## THE PROBLEM
In the listing below, rewrite every line from the line with "suspended [744, 317]" to the line with "styles [707, 664]", both included, keeping the words and scaling each coordinate by 1.7, rounded to the nearest whole number with halves rounded up. Give only those lines.

## DATA EXTRACT
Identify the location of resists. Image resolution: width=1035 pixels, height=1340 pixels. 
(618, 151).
...
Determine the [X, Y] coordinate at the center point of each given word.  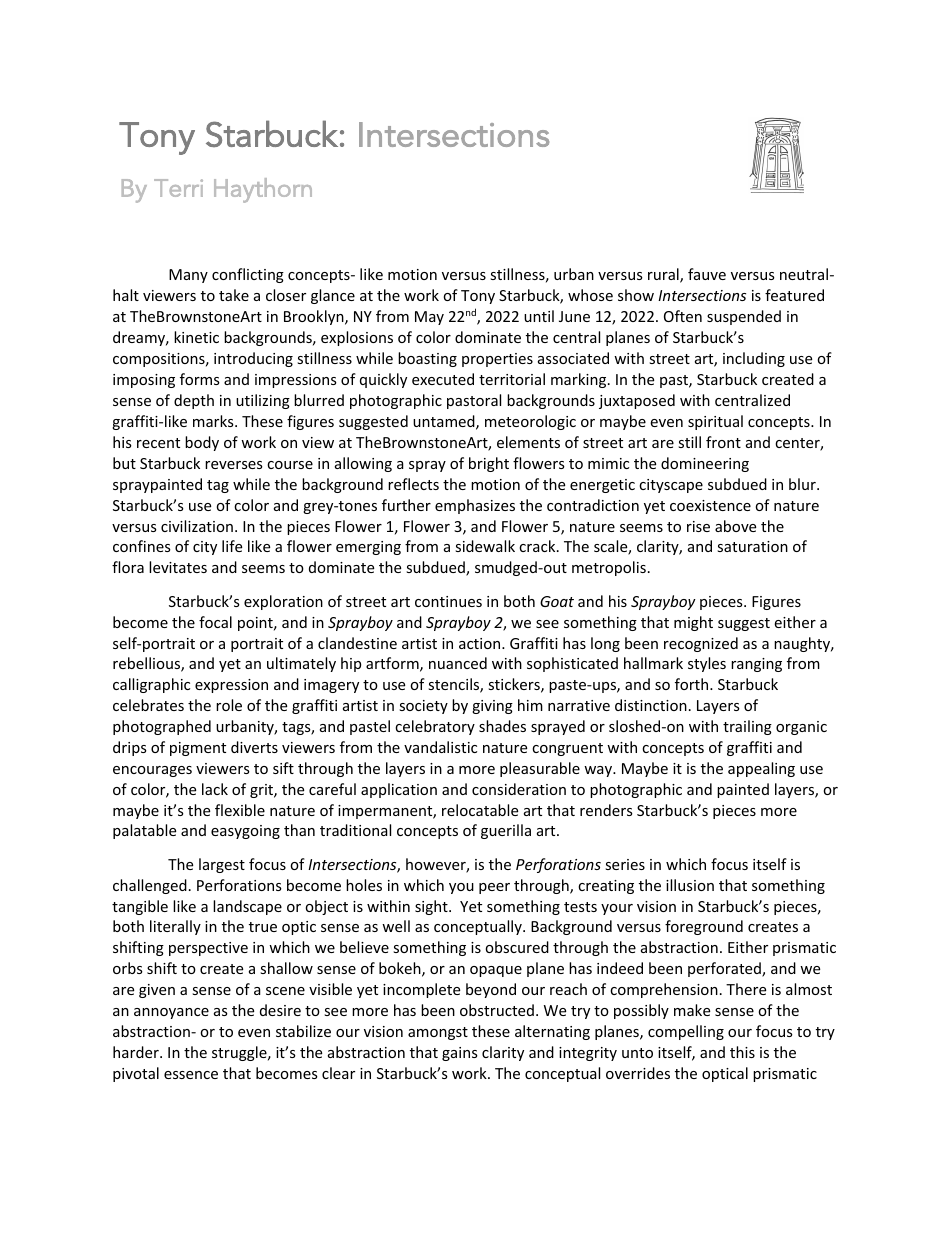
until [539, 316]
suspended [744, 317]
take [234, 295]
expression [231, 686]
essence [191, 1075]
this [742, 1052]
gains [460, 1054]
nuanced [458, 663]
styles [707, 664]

## WRITTEN RESPONSE
suspended [1265, 539]
take [398, 502]
expression [393, 1166]
essence [325, 1828]
this [1261, 1788]
gains [782, 1792]
nuanced [779, 1127]
styles [1202, 1129]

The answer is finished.